### SUPPLIED ENTRIES ###

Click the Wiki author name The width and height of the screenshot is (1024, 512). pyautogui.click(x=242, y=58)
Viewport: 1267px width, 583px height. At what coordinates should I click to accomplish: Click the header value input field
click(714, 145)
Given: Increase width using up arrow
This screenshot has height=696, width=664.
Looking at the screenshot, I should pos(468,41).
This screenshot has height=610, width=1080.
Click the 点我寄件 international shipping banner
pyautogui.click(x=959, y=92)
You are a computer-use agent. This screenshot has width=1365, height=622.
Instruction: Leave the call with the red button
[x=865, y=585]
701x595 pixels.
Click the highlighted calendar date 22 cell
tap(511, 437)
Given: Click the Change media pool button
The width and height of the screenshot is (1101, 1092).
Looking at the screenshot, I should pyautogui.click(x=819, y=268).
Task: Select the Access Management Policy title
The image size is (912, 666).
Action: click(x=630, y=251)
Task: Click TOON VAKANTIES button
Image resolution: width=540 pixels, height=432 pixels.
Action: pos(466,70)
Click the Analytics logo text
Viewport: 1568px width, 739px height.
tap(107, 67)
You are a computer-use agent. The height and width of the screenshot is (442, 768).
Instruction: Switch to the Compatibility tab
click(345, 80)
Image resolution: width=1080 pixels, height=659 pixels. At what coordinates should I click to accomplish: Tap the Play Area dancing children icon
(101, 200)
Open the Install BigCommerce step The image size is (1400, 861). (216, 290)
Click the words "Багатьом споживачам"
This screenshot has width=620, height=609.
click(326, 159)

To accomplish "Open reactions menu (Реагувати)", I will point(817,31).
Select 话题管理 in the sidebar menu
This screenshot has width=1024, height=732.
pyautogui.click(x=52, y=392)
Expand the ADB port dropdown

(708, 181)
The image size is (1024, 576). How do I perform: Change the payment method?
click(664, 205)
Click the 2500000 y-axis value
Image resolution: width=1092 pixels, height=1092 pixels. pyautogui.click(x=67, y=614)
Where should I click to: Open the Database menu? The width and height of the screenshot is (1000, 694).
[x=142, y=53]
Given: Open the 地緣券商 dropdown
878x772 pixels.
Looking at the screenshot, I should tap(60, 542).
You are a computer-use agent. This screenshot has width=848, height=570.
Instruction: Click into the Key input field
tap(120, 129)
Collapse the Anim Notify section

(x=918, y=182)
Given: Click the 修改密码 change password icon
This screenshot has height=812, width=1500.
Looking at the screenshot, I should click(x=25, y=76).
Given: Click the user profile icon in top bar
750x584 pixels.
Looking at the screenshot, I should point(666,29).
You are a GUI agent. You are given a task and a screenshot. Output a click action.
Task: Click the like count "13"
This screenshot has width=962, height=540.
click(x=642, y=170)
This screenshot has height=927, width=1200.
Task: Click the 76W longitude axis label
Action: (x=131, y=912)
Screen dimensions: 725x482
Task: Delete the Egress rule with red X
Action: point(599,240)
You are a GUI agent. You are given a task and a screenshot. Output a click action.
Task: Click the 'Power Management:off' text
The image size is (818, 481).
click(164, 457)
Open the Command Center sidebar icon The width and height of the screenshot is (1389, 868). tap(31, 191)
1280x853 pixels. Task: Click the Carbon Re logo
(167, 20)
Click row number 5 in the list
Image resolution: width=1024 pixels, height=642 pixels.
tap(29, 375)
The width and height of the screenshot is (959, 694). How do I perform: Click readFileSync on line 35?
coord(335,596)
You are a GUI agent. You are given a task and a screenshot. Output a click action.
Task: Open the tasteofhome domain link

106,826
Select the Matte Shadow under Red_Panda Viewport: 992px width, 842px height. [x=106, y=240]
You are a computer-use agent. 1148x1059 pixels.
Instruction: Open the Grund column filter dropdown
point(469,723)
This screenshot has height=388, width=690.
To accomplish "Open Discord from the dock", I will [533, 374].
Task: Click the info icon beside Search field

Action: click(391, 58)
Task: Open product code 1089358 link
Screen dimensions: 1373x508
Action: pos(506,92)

###

— PROBLEM TO WORK ON —
Go through the records line by line, and copy each line that holds the string "Management".

— EXERCISE SOLUTION —
Task: Select the Access Management Policy title
Task: Click the 'Power Management:off' text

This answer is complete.